2.4. Assessment of Pollution Indices

The coefficient of variation (CV) of soil and shoot samples was calculated according to Equation (1):

$$\mathrm{C}\mathrm{V}=\frac{\mathsf{\sigma }}{\mathsf{\mu }}$$

(1)

where $\mathsf{\sigma }$ was the standard deviation of HMs content and $\mathsf{\mu }$ was the average value.

To accurately evaluate the ecological risk of HM contamination in soil, P_i, I_geo, and potential ecological risk index (RI) were conducted together in this study. P_i is calculated according to Equation (2):

$${\mathrm{P}}_{\mathrm{i}}=\frac{{\mathrm{C}}_{\mathrm{i}}}{{\mathrm{C}}_{\mathrm{n}}}$$

(2)

where C_i (mg/kg) was the actual measured concentration of HMs in the soil sample; C_n was the reference standard concentration value of each metal element in the soil sample.
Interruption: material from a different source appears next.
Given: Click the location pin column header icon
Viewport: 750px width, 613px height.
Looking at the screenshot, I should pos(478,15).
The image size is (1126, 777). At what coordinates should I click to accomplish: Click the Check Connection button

The soil environmental quality standards of China (GB15618-2018) [32] were used as reference standards, and P_i was divided into five grades (Table S1).
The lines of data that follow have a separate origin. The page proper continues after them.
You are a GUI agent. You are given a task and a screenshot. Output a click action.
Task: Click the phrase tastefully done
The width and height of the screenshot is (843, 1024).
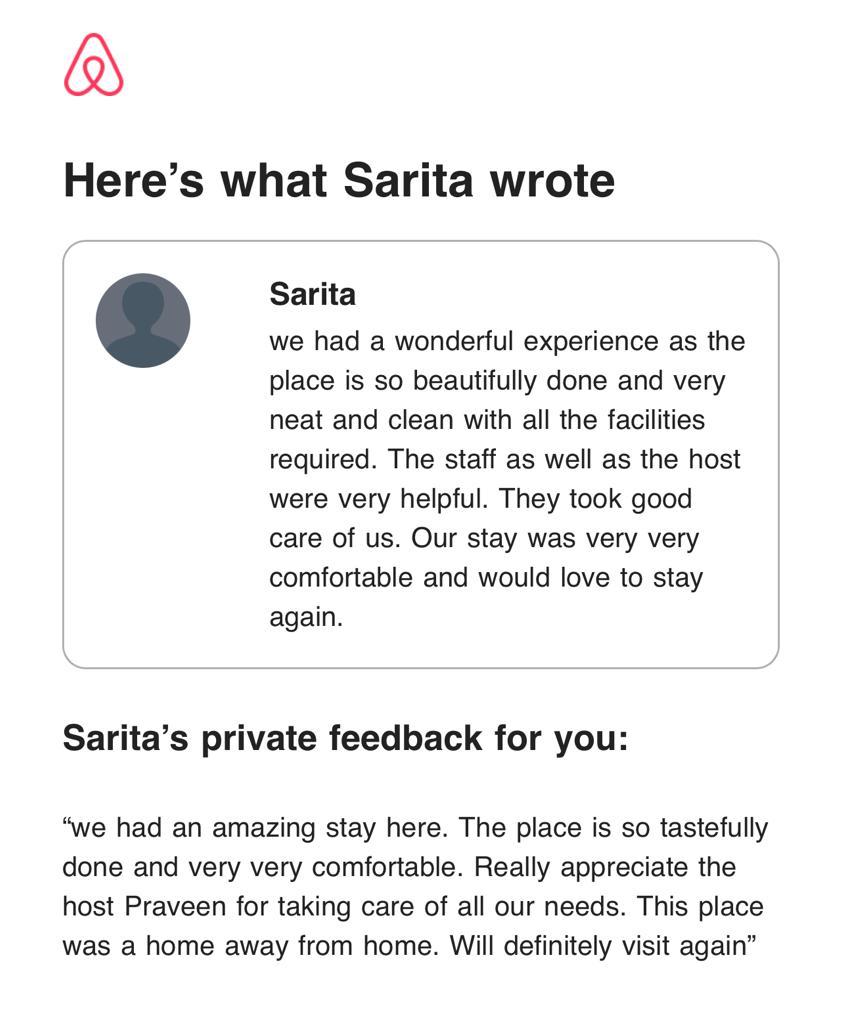coord(415,847)
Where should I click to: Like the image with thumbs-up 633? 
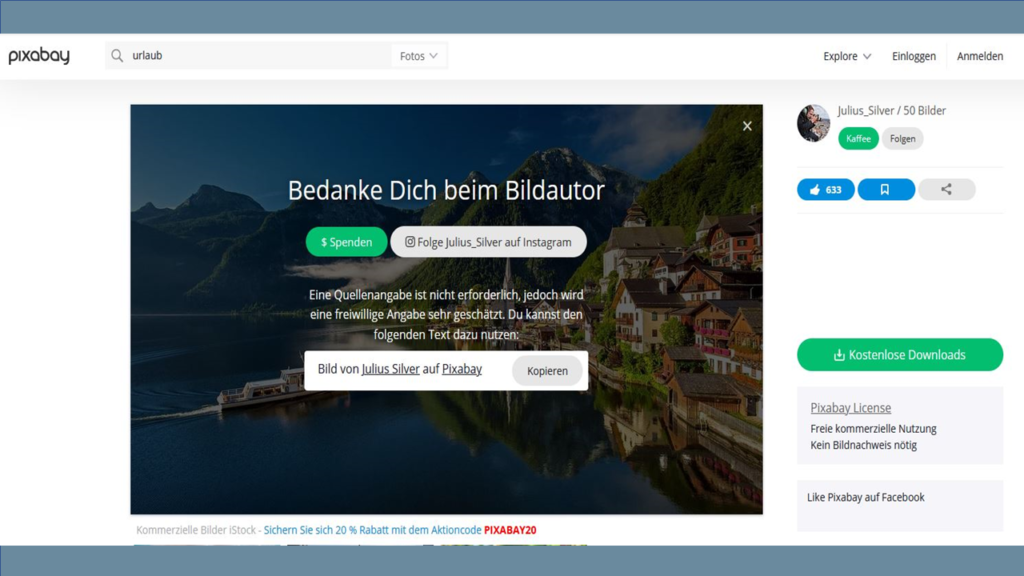[825, 189]
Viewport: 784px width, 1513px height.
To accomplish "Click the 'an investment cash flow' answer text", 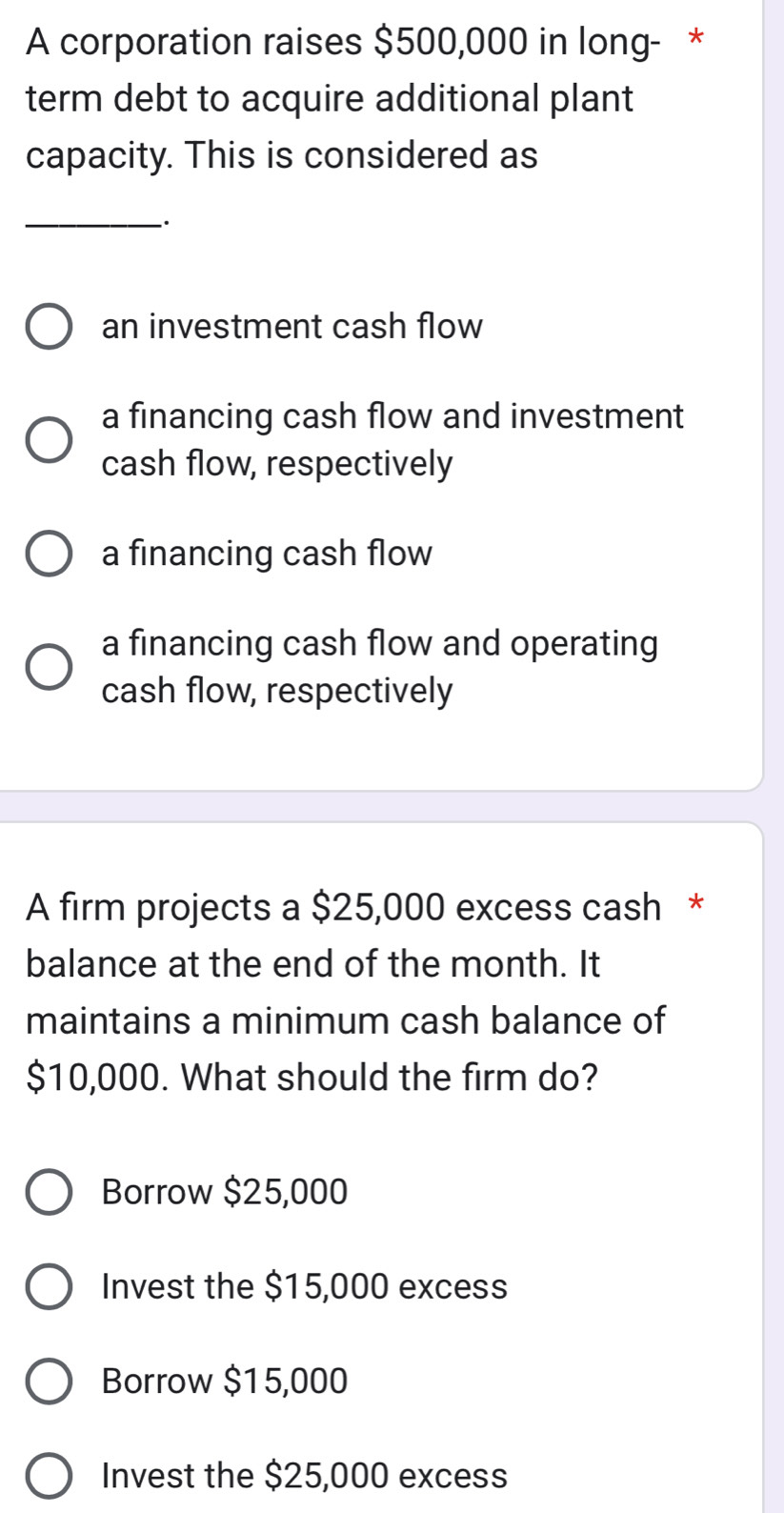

The HM pollution status of soil was calculated according to Equation (3):

$${\mathrm{I}}_{\mathrm{g}\mathrm{e}\mathrm{o}}={\log }_2\left(\frac{{\mathrm{C}}_{\mathrm{n}}^{\mathrm{i}}}{1.5{\mathrm{B}}_{\mathrm{n}}^{\mathrm{i}}}\right)$$

(3)

where ${\mathrm{C}}_{\mathrm{n}}^{\mathrm{i}}$ was the concentration of examined HM i in the soil sample (mg/kg), and ${\mathrm{B}}_{\mathrm{n}}^{\mathrm{i}}$ was the background value of the HM i in the soil of Yunnan (mg/kg) [5]. I_geo contamination was categorized into seven classes (Table S2).
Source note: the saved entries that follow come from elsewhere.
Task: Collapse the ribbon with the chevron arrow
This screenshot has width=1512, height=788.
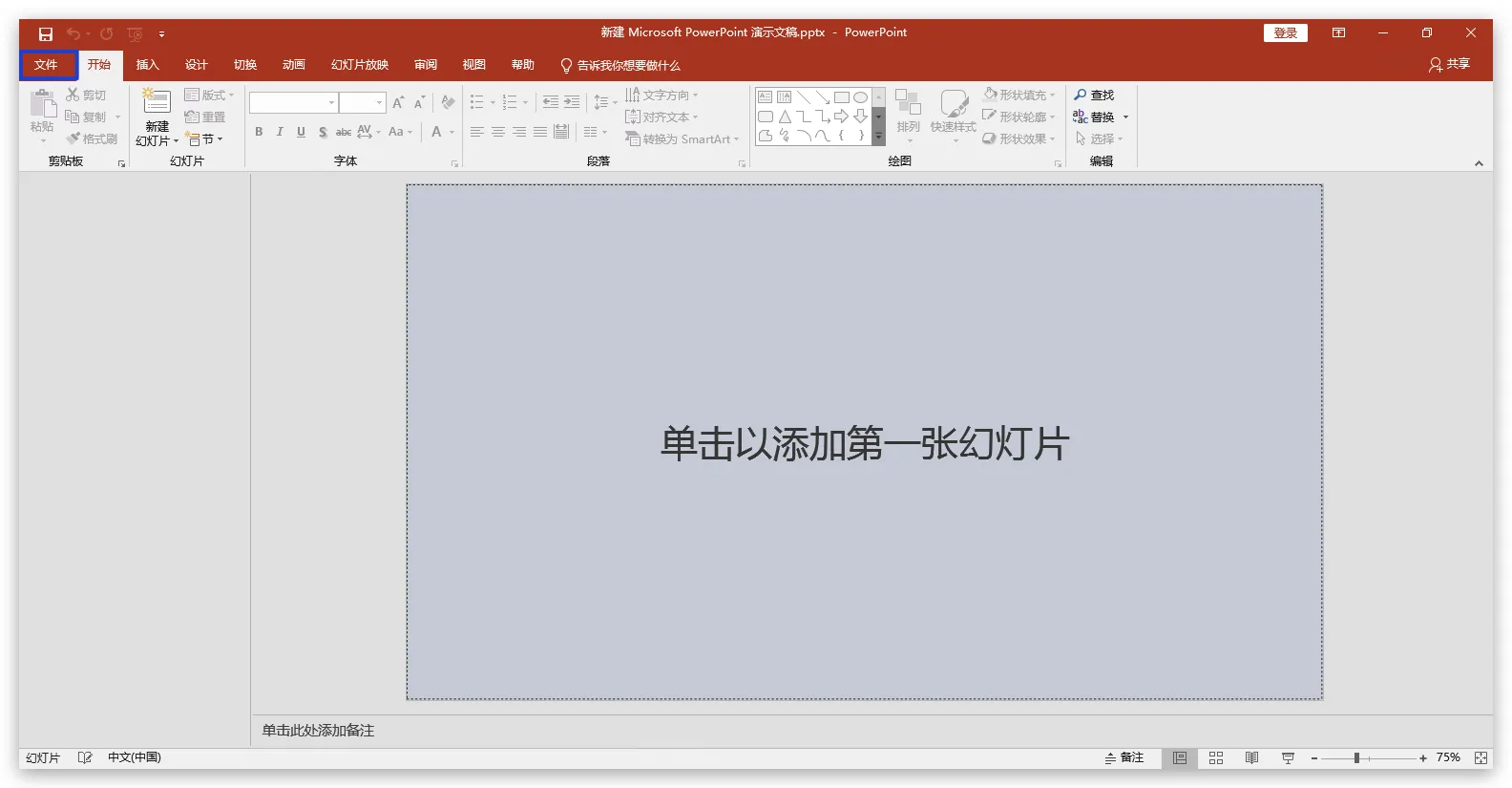Action: (1479, 163)
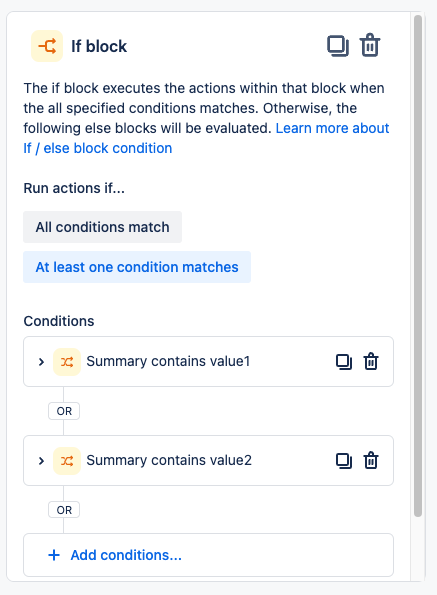Delete the 'Summary contains value1' condition
Viewport: 437px width, 595px height.
pyautogui.click(x=371, y=361)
The comprehensive potential ecological risk (RI) was calculated according to Equation (4):

$$\mathrm{R}\mathrm{I}={\sum }_{\mathrm{i}=1}^{\mathrm{n}}{\mathrm{E}}_{\mathrm{r}}^{\mathrm{i}}={\sum }_{\mathrm{i}=1}^{\mathrm{n}}\left({\mathrm{T}}_{\mathrm{r}}^{\mathrm{i}}\times \frac{{\mathrm{C}}_{\mathrm{n}}^{\mathrm{i}}}{{\mathrm{B}}_{\mathrm{n}}^{\mathrm{i}}}\right)$$

(4)

where ${\mathrm{T}}_{\mathrm{r}}^{\mathrm{i}}$ was the toxicity coefficient for HM i; ${\mathrm{C}}_{\mathrm{s}}^{\mathrm{i}}$ was the actual measured concentration of HMs; and ${\mathrm{C}}_{\mathrm{B}}^{\mathrm{i}}$ was the metal background value. According to Hakanson (1980), the toxicity coefficients for Cr, Mn, Ni, Cu, Zn, As, Cd, and Pb were set to 2, 1, 5, 5, 1, 10, 30, and 5, respectively [33]. Based on the values of ${\mathrm{E}}_{\mathrm{r}}^{\mathrm{i}}$ and RI, the classifications of pollution levels are presented in Table S3.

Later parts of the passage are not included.